◆ Aim of the task:
Pick out every line below that contains the word "should" and copy each one in full.

-- start of Records to use --

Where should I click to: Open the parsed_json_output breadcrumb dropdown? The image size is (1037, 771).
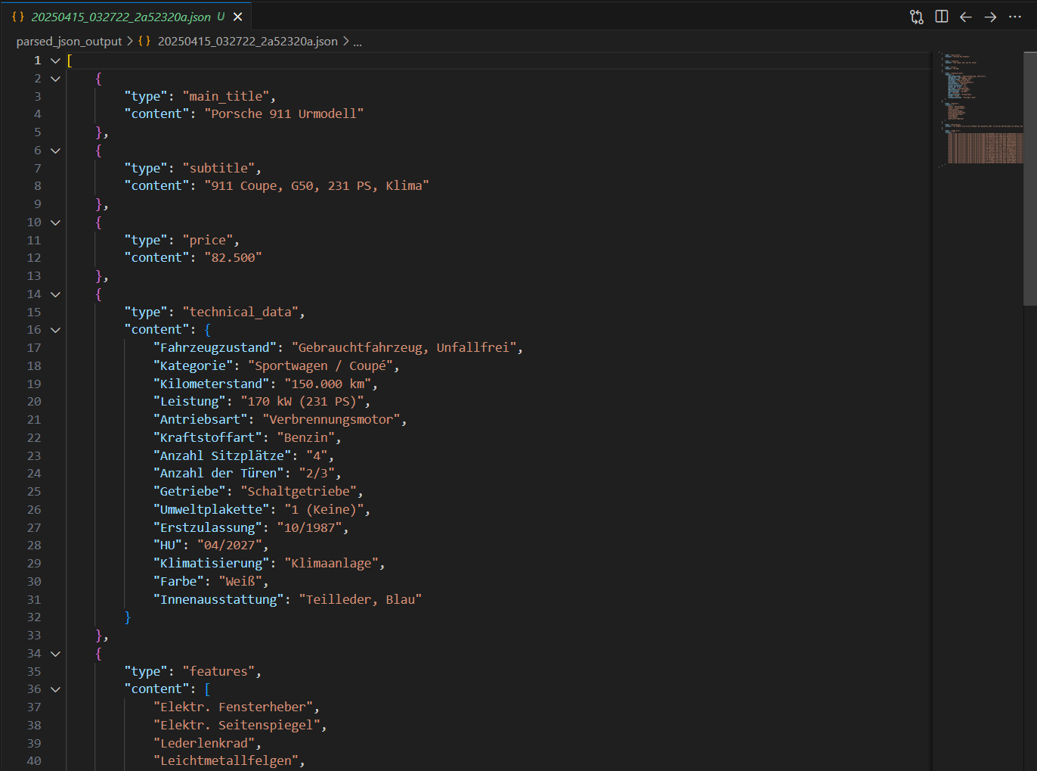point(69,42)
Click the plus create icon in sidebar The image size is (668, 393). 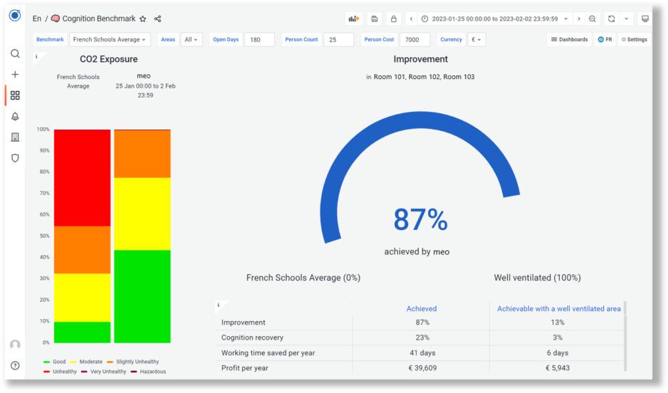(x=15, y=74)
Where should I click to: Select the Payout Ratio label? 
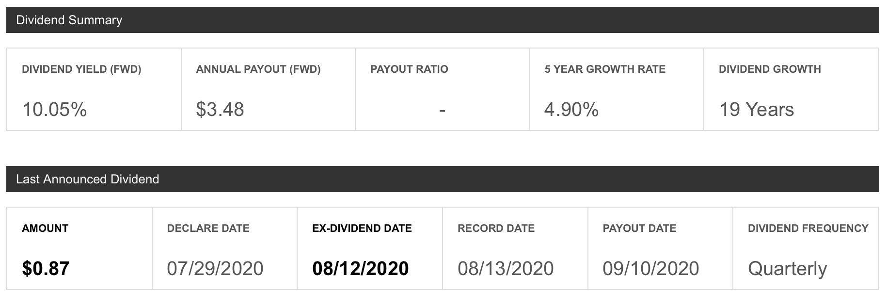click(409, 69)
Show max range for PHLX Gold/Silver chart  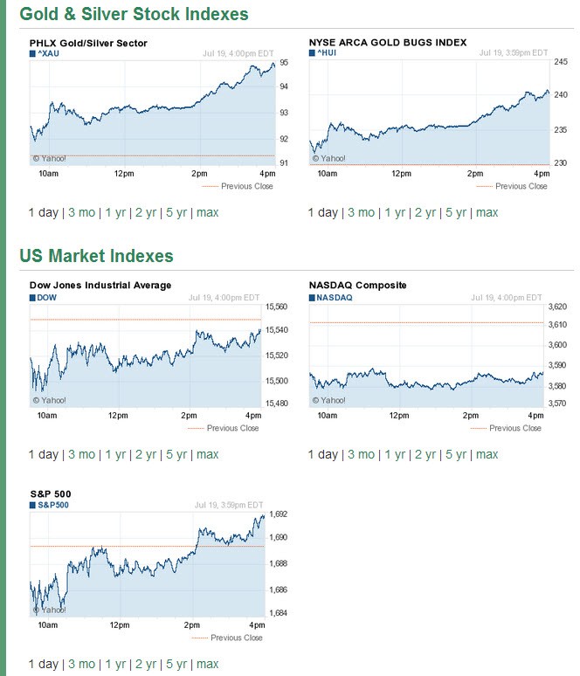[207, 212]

-- end of Records to use --

◆ Output for this task:
Where should I click to: Open the parsed_json_output breadcrumb dropdown? The image size is (1037, 771).
Where should I click to: Select the Payout Ratio label? 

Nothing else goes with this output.